┌─ SOURCE EXCERPT
In order to compare the signals, the reference speech signal and the degraded signal should be at the same, constant power level. This is necessary because the reference signal does not have to be at a defined level and because the gain of the system under test is unknown before testing. PESQ assumes that the subjective listening level is a constant 79dB SPL at the ear reference point [ITU-T P.830, section 8.1.2]. A gain is applied to both the reference and degraded signals to bring them to this level.

Input Filtering

Analog connections often introduce some degree of filtering. For example, PESQ models the receive path of the telephone handset using an input filter. This takes account of the effect of the electrical and acoustic components of the handset. The filter used is similar to the standard "modified IRS receive characteristic" [ITU-T P.830]. It is generally accepted that this has less effect on quality than coding distortions do. PESQ compensates for any filtering that has taken place in the network.

Time Alignment

The system under test may include a delay, which may be variable. In order to compare the reference and degraded signals, they need to be lined up with each other. PESQ applies voice activity detection to the signals to identify those parts of the signal that are speech, ignoring noise. The PESQ time offset measurements do not take account of the delay of the test equipment generating or recording the signal. This means that a time offset reported by PESQ on a file collected will be dependent upon the way in which the test process is executed.

First, PESQ aligns the overall speech signals (utterances). An utterance is a continuous speech burst identified by the voice activity detector that does not contain pauses longer than a pre-determined threshold (200ms). This process detects delay over major sections of the degraded signal compared to the reference signal
Second, PESQ aligns overlapping sections of the speech (frames). This process detects delay that is variable over the length of an utterance, as this can be significant in packet-based networks
The third stage does not occur immediately after the second stage, but is performed after the auditory transform has been calculated. The third stage realigns "bad intervals" (sections of the speech with very large disturbance), and improves the model's accuracy with a small number of files where delay changes are not correctly identified by the initial time alignment process

Auditory Transform

In order to compare the reference and degraded signals, taking account of how a listener would have heard them, each is passed through an auditory transform that mimics certain key properties of human hearing. This gives a representation in time and frequency of the perceived loudness of the signal, known as the sensation surface.

Equalization

Part of the auditory transformation equalizes certain processes that have little subjective effect. First, the transfer function of the system is estimated, and is used to equalize the reference to the degraded in the auditory transform domain. This takes account of filtering in analogue components of the network such as telephone handsets. Second, the frame-by-frame amplitude gain of the system is estimated and used to equalize the auditory transform of degraded file to the reference. In both cases the equalization is partial - large amounts of filtering or gain variation are not cancelled, and therefore result in errors being measured.
└─
┌─ RECORDED DATA
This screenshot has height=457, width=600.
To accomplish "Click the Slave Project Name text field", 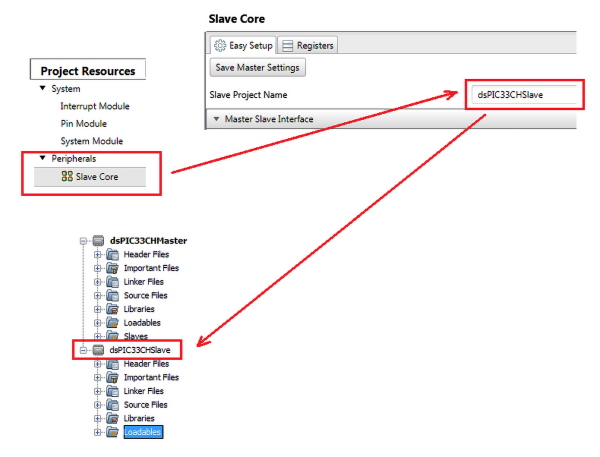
└─
SHORT TASK
In the PESQ excerpt, what constant listening level does PESQ assume at the ear reference point?

RESPONSE TO THIS EXERCISE
79 dB SPL